Divide using synthetic division $$ ( x^{3}+x^{2}-50x+48 ) \div ( x+6 ) $$
The synthetic division table is:
$$ \begin{array}{c|rrrr}-6&1&1&-50&48\\& & -6& 30& \color{black}{120} \\ \hline &\color{blue}{1}&\color{blue}{-5}&\color{blue}{-20}&\color{orangered}{168} \end{array} $$The solution is:
$$ \dfrac{ x^{3}+x^{2}-50x+48 }{ x+6 } = \color{blue}{x^{2}-5x-20} ~+~ \dfrac{ \color{red}{ 168 } }{ x+6 } $$Step 1 : Write down the coefficients of the dividend into division table. Put the zero from $ x + 6 = 0 $ ( $ x = \color{blue}{ -6 } $ ) at the left.
$$ \begin{array}{c|rrrr}\color{blue}{-6}&1&1&-50&48\\& & & & \\ \hline &&&& \end{array} $$Step 1 : Bring down the leading coefficient to the bottom row.
$$ \begin{array}{c|rrrr}-6&\color{orangered}{ 1 }&1&-50&48\\& & & & \\ \hline &\color{orangered}{1}&&& \end{array} $$Step 2 : Multiply by the number on the left, and carry the result into the next column: $ \color{blue}{ -6 } \cdot \color{blue}{ 1 } = \color{blue}{ -6 } $.
$$ \begin{array}{c|rrrr}\color{blue}{-6}&1&1&-50&48\\& & \color{blue}{-6} & & \\ \hline &\color{blue}{1}&&& \end{array} $$Step 3 : Add down last column: $ \color{orangered}{ 1 } + \color{orangered}{ \left( -6 \right) } = \color{orangered}{ -5 } $
$$ \begin{array}{c|rrrr}-6&1&\color{orangered}{ 1 }&-50&48\\& & \color{orangered}{-6} & & \\ \hline &1&\color{orangered}{-5}&& \end{array} $$Step 4 : Multiply by the number on the left, and carry the result into the next column: $ \color{blue}{ -6 } \cdot \color{blue}{ \left( -5 \right) } = \color{blue}{ 30 } $.

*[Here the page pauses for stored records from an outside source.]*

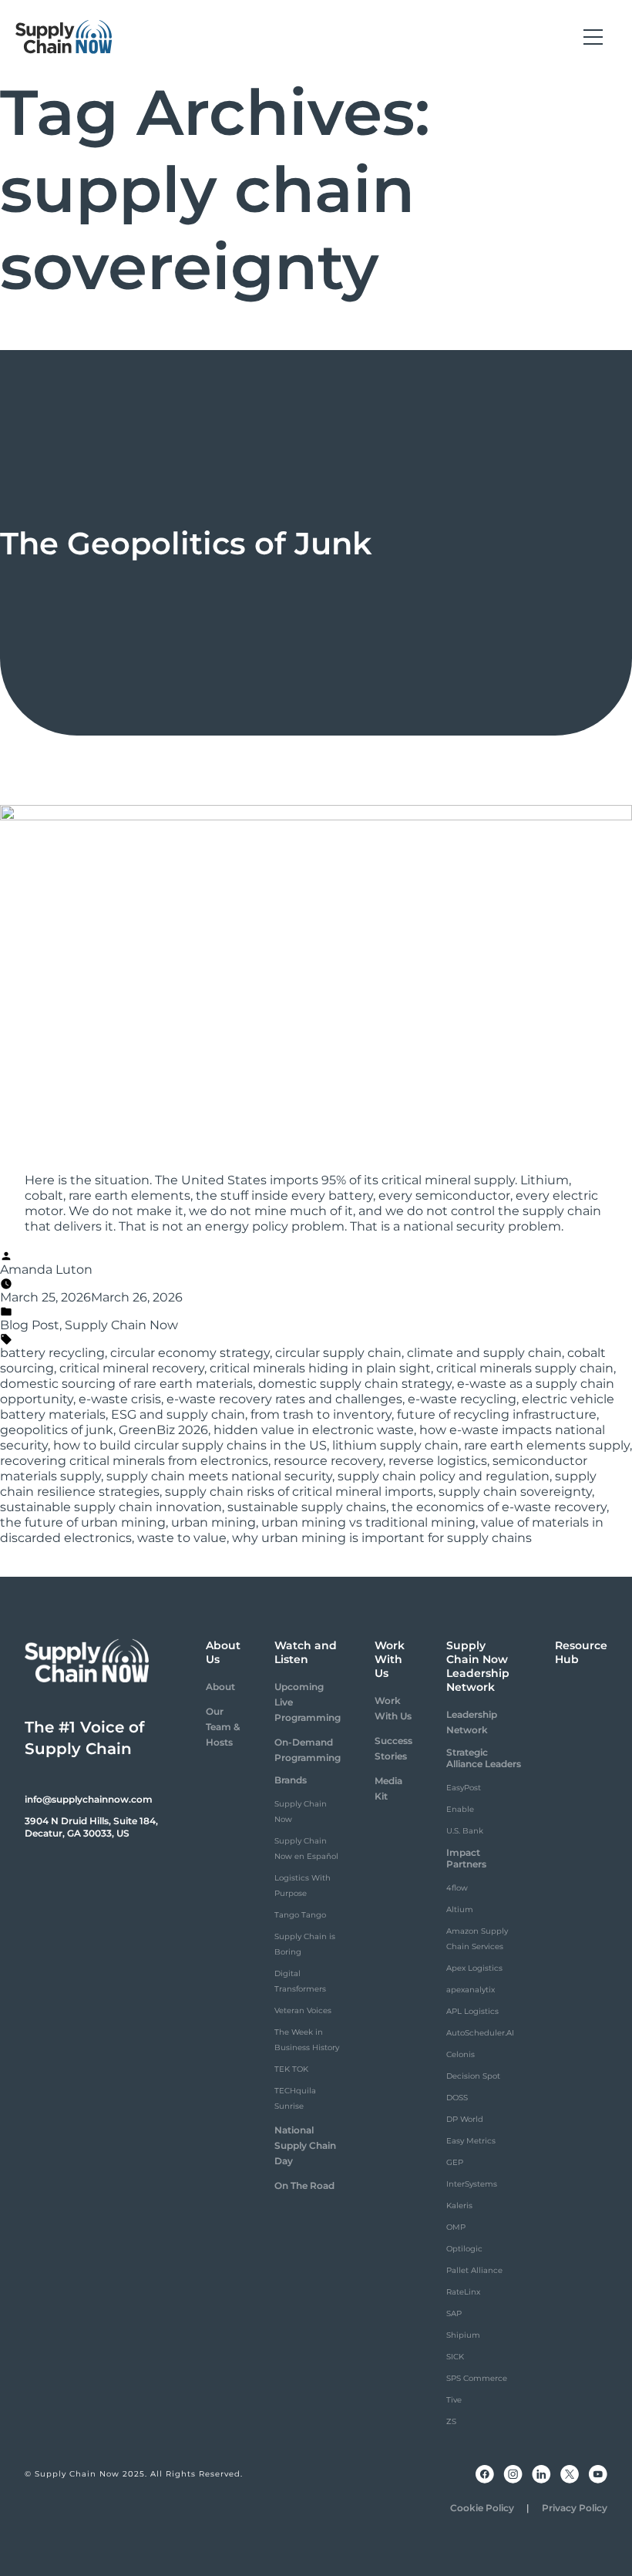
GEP (454, 2162)
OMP (456, 2227)
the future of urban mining (83, 1522)
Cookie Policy (482, 2508)
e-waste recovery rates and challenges (284, 1399)
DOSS (457, 2098)
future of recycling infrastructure (497, 1414)
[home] (64, 37)
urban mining (213, 1522)
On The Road (304, 2185)
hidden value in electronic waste (313, 1430)
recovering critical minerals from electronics (134, 1460)
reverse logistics (437, 1460)
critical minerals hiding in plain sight (320, 1368)
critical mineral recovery (131, 1368)
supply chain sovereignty (515, 1491)
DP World (464, 2119)
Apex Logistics (474, 1968)
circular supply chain (338, 1352)
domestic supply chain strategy (355, 1383)
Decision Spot (473, 2076)
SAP (454, 2313)
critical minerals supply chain (525, 1368)
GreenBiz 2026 (163, 1430)
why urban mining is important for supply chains (382, 1537)
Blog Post (29, 1325)
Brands (290, 1780)
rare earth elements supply (547, 1445)
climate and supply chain (484, 1352)
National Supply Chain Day (305, 2145)
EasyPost (463, 1788)
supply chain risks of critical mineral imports (299, 1491)
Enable (460, 1809)
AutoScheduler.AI (480, 2033)
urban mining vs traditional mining (368, 1522)
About (220, 1686)
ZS (451, 2421)
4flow (457, 1888)
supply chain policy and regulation (444, 1476)
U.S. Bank (464, 1831)
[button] (593, 37)
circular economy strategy (190, 1352)
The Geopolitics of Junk (185, 543)
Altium (459, 1909)
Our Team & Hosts (223, 1727)
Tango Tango (300, 1915)
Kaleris (459, 2206)
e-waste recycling (462, 1399)
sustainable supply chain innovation (111, 1507)
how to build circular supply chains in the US (190, 1445)
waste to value (182, 1537)
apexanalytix (470, 1990)
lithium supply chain (395, 1445)
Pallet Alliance (474, 2270)
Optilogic (464, 2249)
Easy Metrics (471, 2141)
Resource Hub (581, 1652)
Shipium (463, 2335)
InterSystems (471, 2184)
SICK (455, 2357)
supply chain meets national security (219, 1476)
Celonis (460, 2054)
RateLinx (463, 2292)
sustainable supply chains (306, 1507)
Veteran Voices (302, 2010)
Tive (454, 2400)
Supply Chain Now (121, 1325)
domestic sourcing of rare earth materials (126, 1383)
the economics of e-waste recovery (499, 1507)
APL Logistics (472, 2011)
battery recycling (52, 1352)
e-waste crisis (120, 1399)
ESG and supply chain (178, 1414)
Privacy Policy (574, 2508)
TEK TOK (291, 2069)
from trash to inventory (321, 1414)
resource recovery (328, 1460)
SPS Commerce (476, 2378)
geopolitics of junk (56, 1430)
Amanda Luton (46, 1269)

$$ \begin{array}{c|rrrr}\color{blue}{-6}&1&1&-50&48\\& & -6& \color{blue}{30} & \\ \hline &1&\color{blue}{-5}&& \end{array} $$Step 5 : Add down last column: $ \color{orangered}{ -50 } + \color{orangered}{ 30 } = \color{orangered}{ -20 } $
$$ \begin{array}{c|rrrr}-6&1&1&\color{orangered}{ -50 }&48\\& & -6& \color{orangered}{30} & \\ \hline &1&-5&\color{orangered}{-20}& \end{array} $$Step 6 : Multiply by the number on the left, and carry the result into the next column: $ \color{blue}{ -6 } \cdot \color{blue}{ \left( -20 \right) } = \color{blue}{ 120 } $.

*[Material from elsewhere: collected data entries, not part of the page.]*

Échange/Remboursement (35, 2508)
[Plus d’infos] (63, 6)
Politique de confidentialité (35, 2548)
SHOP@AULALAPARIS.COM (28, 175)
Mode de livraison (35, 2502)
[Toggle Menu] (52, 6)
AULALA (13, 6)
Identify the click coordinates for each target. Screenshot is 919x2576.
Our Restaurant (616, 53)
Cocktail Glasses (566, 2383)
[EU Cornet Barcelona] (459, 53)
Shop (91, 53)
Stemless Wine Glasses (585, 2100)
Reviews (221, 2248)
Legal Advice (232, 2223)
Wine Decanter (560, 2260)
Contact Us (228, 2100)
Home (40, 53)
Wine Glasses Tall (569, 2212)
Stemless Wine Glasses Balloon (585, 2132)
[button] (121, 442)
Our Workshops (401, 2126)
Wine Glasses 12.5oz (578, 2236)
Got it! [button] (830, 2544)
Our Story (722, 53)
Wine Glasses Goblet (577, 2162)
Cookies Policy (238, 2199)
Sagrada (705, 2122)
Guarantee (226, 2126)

$$ \begin{array}{c|rrrr}\color{blue}{-6}&1&1&-50&48\\& & -6& 30& \color{blue}{120} \\ \hline &1&-5&\color{blue}{-20}& \end{array} $$Step 7 : Add down last column: $ \color{orangered}{ 48 } + \color{orangered}{ 120 } = \color{orangered}{ 168 } $
$$ \begin{array}{c|rrrr}-6&1&1&-50&\color{orangered}{ 48 }\\& & -6& 30& \color{orangered}{120} \\ \hline &\color{blue}{1}&\color{blue}{-5}&\color{blue}{-20}&\color{orangered}{168} \end{array} $$Bottom line represents the quotient $ \color{blue}{ x^{2}-5x-20 } $ with a remainder of $ \color{red}{ 168 } $.